Extracted records:
Start of Block

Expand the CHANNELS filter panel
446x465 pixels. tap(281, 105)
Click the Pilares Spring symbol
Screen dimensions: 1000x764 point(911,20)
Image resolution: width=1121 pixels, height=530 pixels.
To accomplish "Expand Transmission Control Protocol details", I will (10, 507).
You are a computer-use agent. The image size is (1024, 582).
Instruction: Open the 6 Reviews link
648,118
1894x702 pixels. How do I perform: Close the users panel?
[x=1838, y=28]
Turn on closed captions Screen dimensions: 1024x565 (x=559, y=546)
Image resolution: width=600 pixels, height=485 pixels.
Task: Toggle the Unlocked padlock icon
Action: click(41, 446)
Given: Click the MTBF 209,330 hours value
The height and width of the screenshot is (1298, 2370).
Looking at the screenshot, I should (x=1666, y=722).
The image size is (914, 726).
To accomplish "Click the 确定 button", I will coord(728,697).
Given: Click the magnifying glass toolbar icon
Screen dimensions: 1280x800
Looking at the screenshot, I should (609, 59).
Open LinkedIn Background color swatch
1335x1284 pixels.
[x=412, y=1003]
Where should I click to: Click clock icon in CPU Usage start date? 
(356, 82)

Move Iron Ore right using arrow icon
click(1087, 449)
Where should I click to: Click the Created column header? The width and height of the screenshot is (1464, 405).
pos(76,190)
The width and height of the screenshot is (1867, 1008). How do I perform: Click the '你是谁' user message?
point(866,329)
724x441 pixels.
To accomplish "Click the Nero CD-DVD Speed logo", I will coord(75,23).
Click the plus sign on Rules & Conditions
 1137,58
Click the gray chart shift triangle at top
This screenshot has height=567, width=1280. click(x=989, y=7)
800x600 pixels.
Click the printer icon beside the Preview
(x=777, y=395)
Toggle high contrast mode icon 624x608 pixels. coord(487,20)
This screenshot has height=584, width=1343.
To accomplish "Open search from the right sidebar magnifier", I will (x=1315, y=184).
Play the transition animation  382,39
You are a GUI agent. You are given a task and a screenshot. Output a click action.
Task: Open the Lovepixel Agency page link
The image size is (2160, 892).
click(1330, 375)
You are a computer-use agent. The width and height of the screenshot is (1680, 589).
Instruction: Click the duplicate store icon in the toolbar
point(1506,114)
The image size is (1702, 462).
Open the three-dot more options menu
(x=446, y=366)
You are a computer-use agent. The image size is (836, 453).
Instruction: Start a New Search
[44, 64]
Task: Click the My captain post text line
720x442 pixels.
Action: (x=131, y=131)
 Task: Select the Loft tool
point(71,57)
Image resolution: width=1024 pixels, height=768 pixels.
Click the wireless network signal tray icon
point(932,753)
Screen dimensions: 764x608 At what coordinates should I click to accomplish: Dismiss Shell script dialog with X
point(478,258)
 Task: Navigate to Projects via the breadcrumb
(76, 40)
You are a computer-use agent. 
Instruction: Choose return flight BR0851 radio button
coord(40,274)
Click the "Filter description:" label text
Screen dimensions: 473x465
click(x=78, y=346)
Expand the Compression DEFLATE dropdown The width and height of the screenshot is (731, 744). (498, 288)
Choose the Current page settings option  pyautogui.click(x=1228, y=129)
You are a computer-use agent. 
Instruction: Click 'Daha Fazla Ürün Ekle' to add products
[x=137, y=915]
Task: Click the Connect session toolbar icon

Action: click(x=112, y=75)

End of Block

Reproduce all the data exactly. Include every line.

Expand the CHANNELS filter panel
446x465 pixels. tap(281, 105)
Click the Pilares Spring symbol
Screen dimensions: 1000x764 point(911,20)
Image resolution: width=1121 pixels, height=530 pixels.
To accomplish "Expand Transmission Control Protocol details", I will (10, 507).
You are a computer-use agent. The image size is (1024, 582).
Instruction: Open the 6 Reviews link
648,118
1894x702 pixels. How do I perform: Close the users panel?
[x=1838, y=28]
Turn on closed captions Screen dimensions: 1024x565 (x=559, y=546)
Image resolution: width=600 pixels, height=485 pixels.
Task: Toggle the Unlocked padlock icon
Action: click(41, 446)
Given: Click the MTBF 209,330 hours value
The height and width of the screenshot is (1298, 2370).
Looking at the screenshot, I should (x=1666, y=722).
The image size is (914, 726).
To accomplish "Click the 确定 button", I will coord(728,697).
Given: Click the magnifying glass toolbar icon
Screen dimensions: 1280x800
Looking at the screenshot, I should (609, 59).
Open LinkedIn Background color swatch
1335x1284 pixels.
[x=412, y=1003]
Where should I click to: Click clock icon in CPU Usage start date? 
(356, 82)

Move Iron Ore right using arrow icon
click(1087, 449)
Where should I click to: Click the Created column header? The width and height of the screenshot is (1464, 405).
pos(76,190)
The width and height of the screenshot is (1867, 1008). How do I perform: Click the '你是谁' user message?
point(866,329)
724x441 pixels.
To accomplish "Click the Nero CD-DVD Speed logo", I will coord(75,23).
Click the plus sign on Rules & Conditions
 1137,58
Click the gray chart shift triangle at top
This screenshot has height=567, width=1280. click(x=989, y=7)
800x600 pixels.
Click the printer icon beside the Preview
(x=777, y=395)
Toggle high contrast mode icon 624x608 pixels. coord(487,20)
This screenshot has height=584, width=1343.
To accomplish "Open search from the right sidebar magnifier", I will (x=1315, y=184).
Play the transition animation  382,39
You are a GUI agent. You are given a task and a screenshot. Output a click action.
Task: Open the Lovepixel Agency page link
The image size is (2160, 892).
click(1330, 375)
You are a computer-use agent. The width and height of the screenshot is (1680, 589).
Instruction: Click the duplicate store icon in the toolbar
point(1506,114)
The image size is (1702, 462).
Open the three-dot more options menu
(x=446, y=366)
You are a computer-use agent. The image size is (836, 453).
Instruction: Start a New Search
[44, 64]
Task: Click the My captain post text line
720x442 pixels.
Action: (x=131, y=131)
 Task: Select the Loft tool
point(71,57)
Image resolution: width=1024 pixels, height=768 pixels.
Click the wireless network signal tray icon
point(932,753)
Screen dimensions: 764x608 At what coordinates should I click to accomplish: Dismiss Shell script dialog with X
point(478,258)
 Task: Navigate to Projects via the breadcrumb
(76, 40)
You are a computer-use agent. 
Instruction: Choose return flight BR0851 radio button
coord(40,274)
Click the "Filter description:" label text
Screen dimensions: 473x465
click(x=78, y=346)
Expand the Compression DEFLATE dropdown The width and height of the screenshot is (731, 744). (498, 288)
Choose the Current page settings option  pyautogui.click(x=1228, y=129)
You are a computer-use agent. 
Instruction: Click 'Daha Fazla Ürün Ekle' to add products
[x=137, y=915]
Task: Click the Connect session toolbar icon

Action: click(x=112, y=75)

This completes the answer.